▶ [EXERCISE AIM] Please transcribe all of the entries exactly, leaving out any images.

▶ [GIVEN RECORDS]

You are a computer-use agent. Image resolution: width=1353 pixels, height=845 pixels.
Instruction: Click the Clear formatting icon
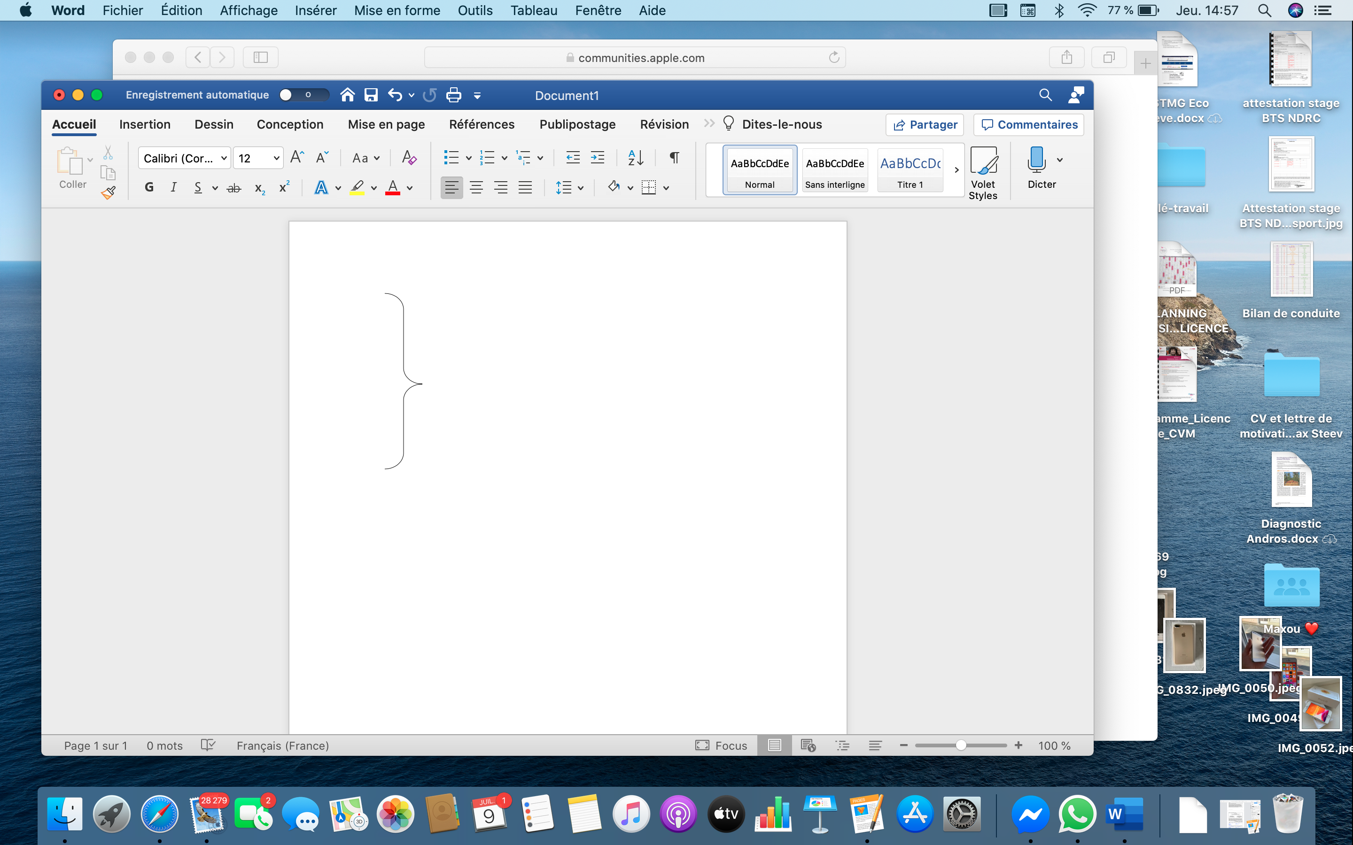pyautogui.click(x=409, y=158)
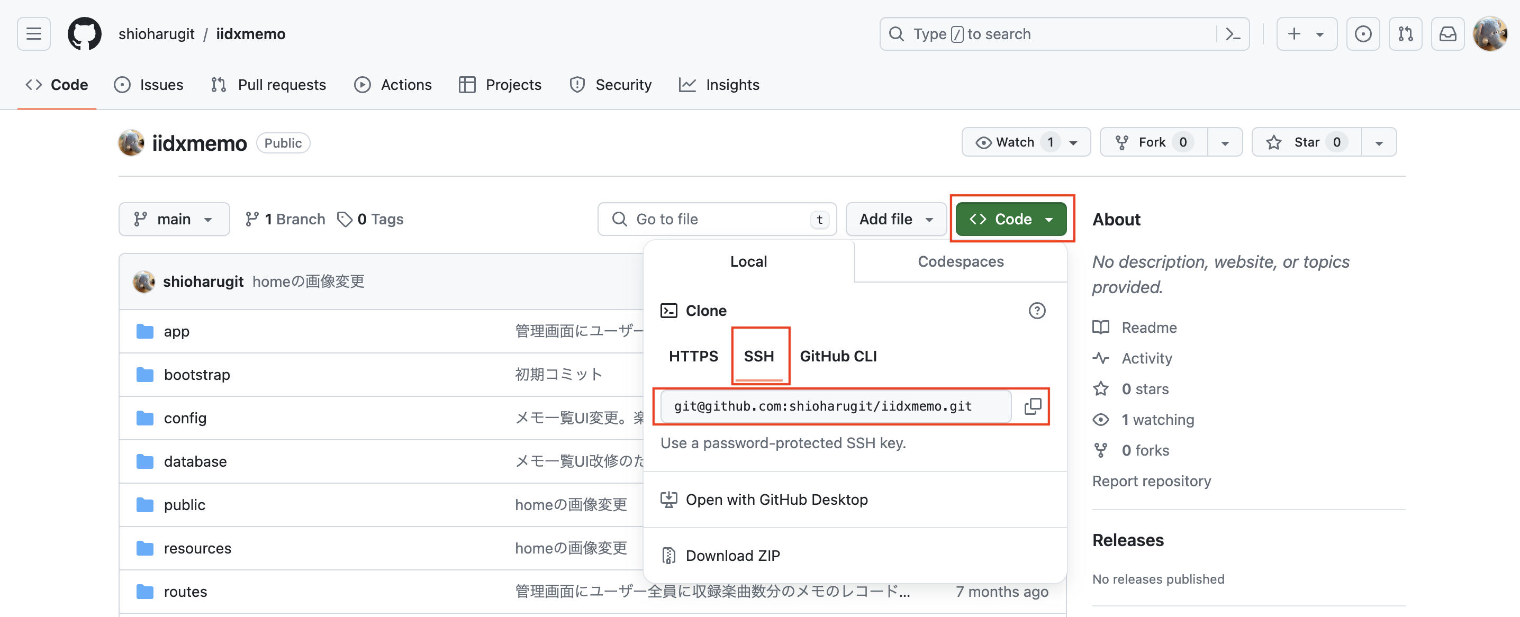Star the iidxmemo repository
The image size is (1520, 617).
(x=1304, y=142)
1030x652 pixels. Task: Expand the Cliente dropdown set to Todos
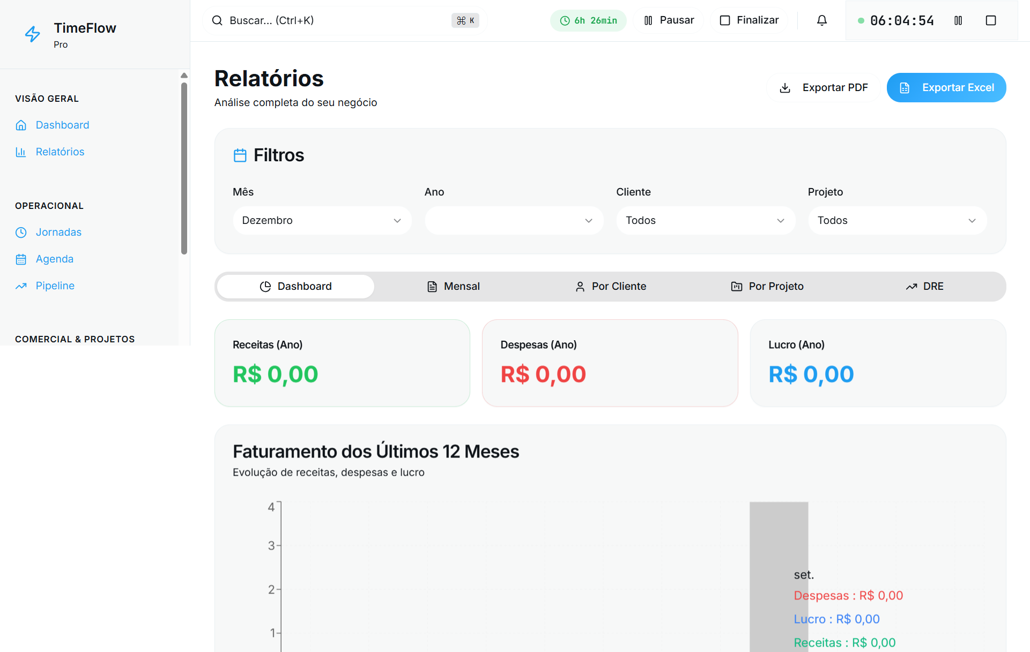[705, 220]
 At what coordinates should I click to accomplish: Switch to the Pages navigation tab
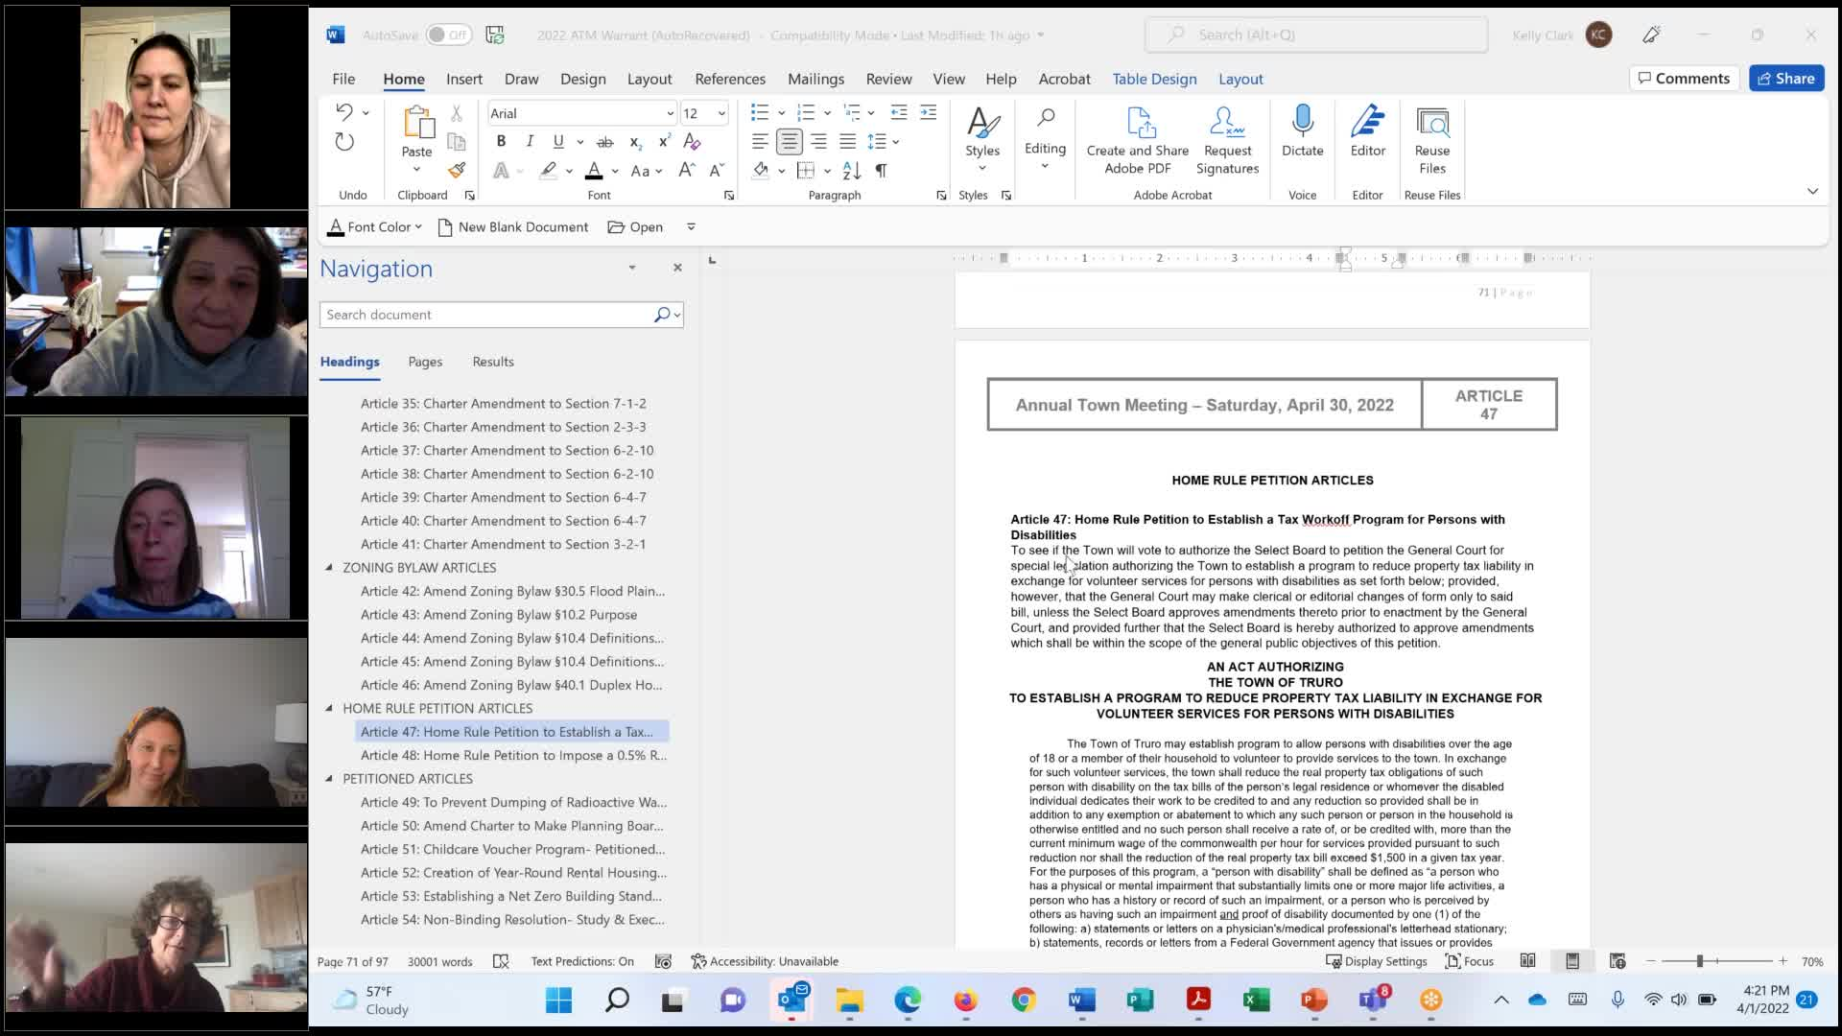(x=425, y=362)
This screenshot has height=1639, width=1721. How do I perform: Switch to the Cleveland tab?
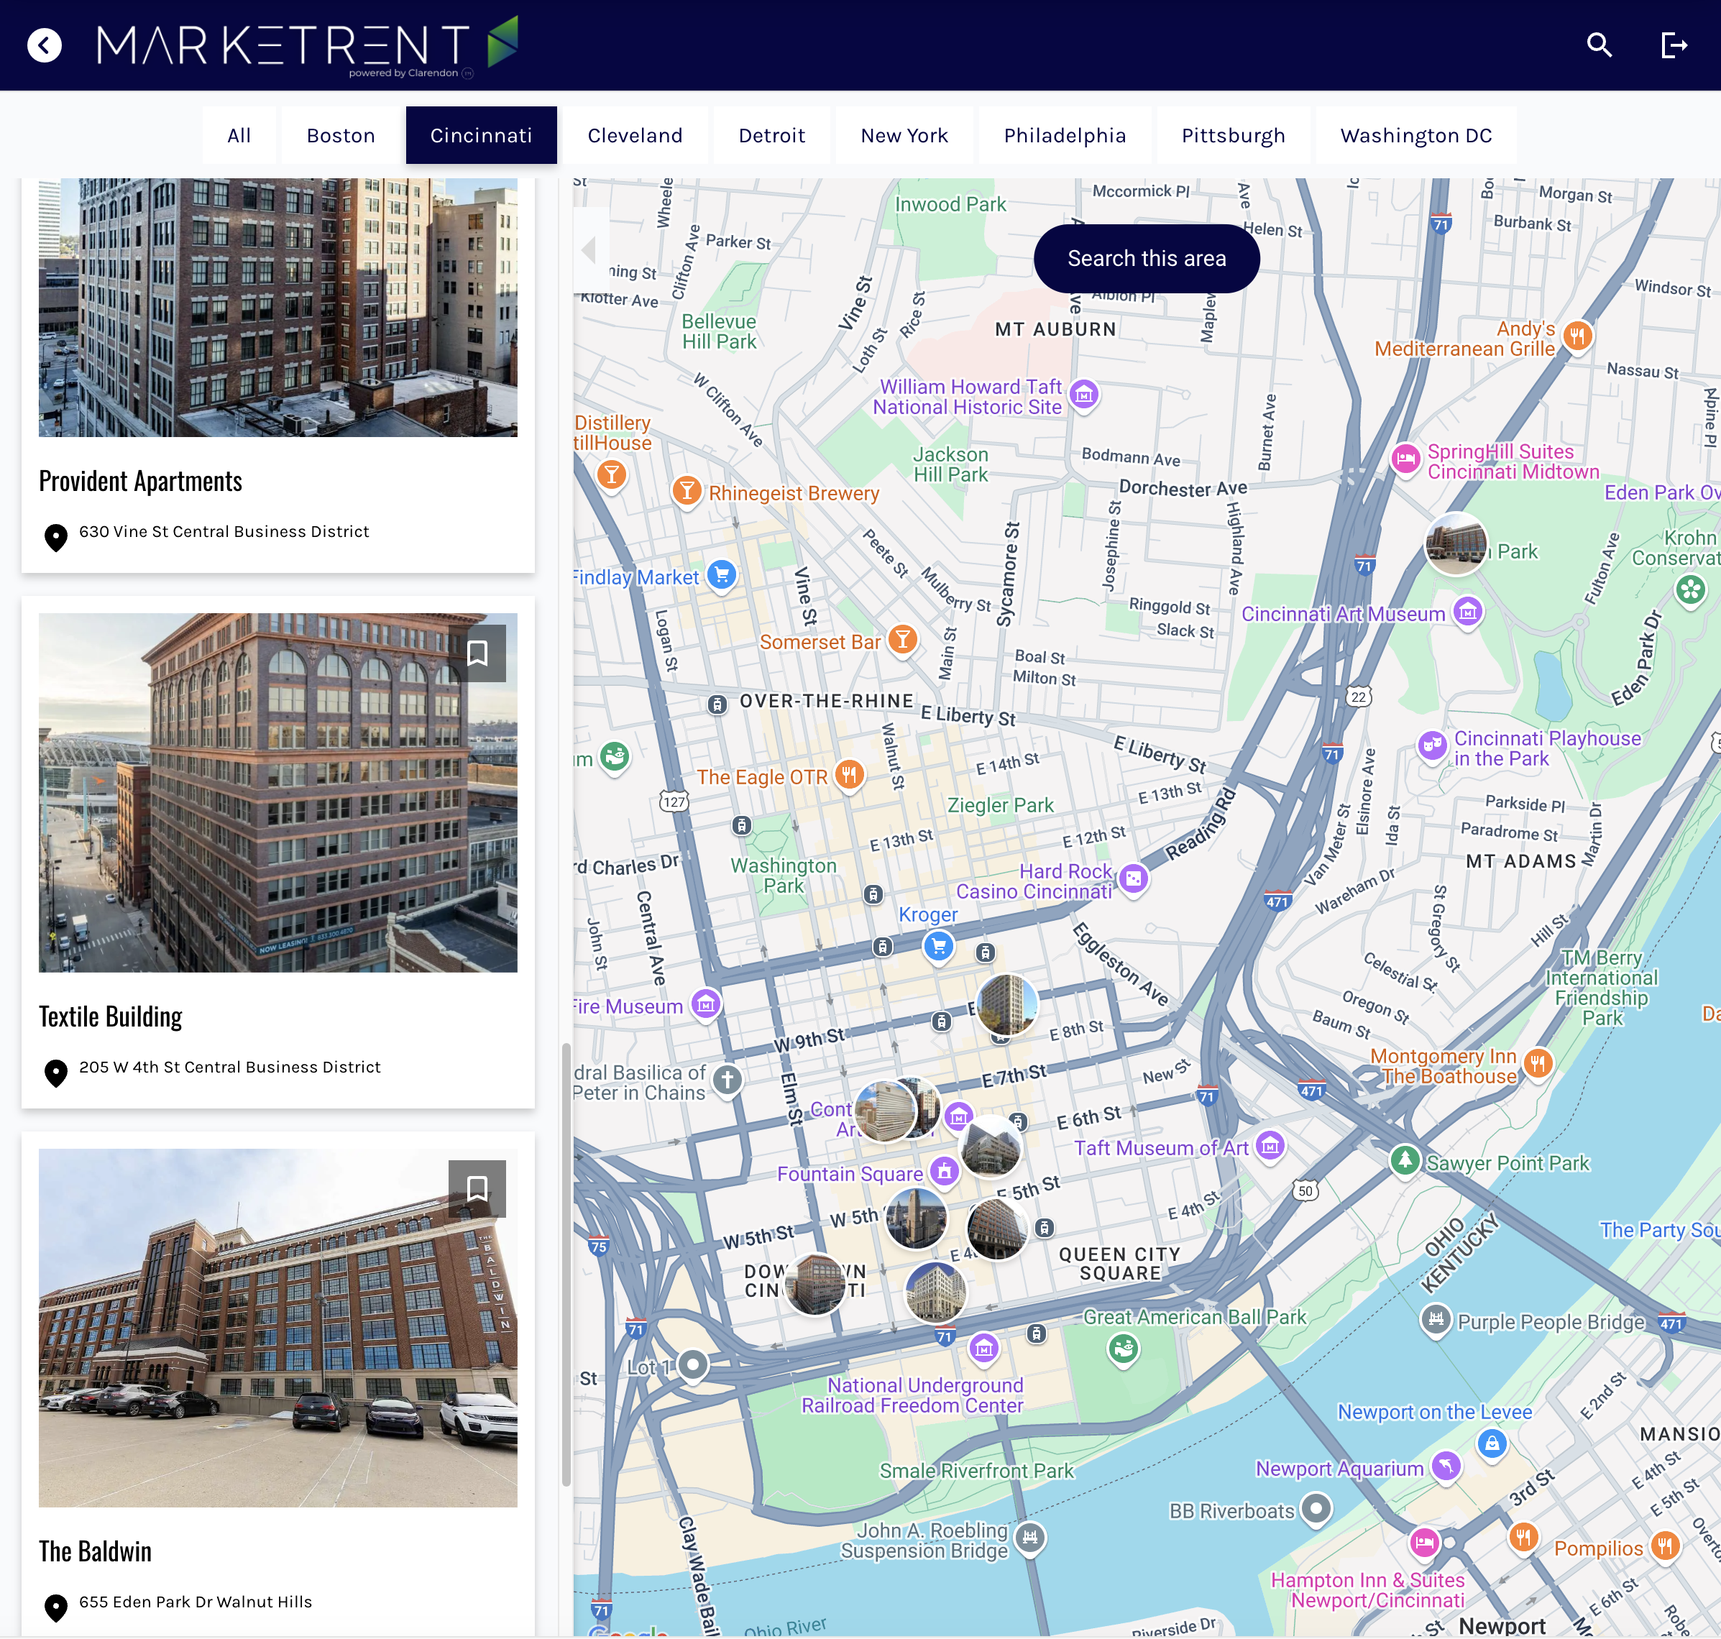(x=634, y=135)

▶ [PROBLEM SOLUTION]
You are a computer-use agent. Image resolution: width=1353 pixels, height=845 pixels.
Instruction: Click the Clear formatting icon
pyautogui.click(x=409, y=158)
Star the iidxmemo repository
The image size is (1520, 617).
(x=1304, y=142)
1030x652 pixels. Task: Expand the Cliente dropdown set to Todos
[705, 220]
 At what coordinates should I click to accomplish: Switch to the Pages navigation tab
(x=425, y=362)
This screenshot has height=1639, width=1721. How do I perform: Switch to the Cleveland tab?
(x=634, y=135)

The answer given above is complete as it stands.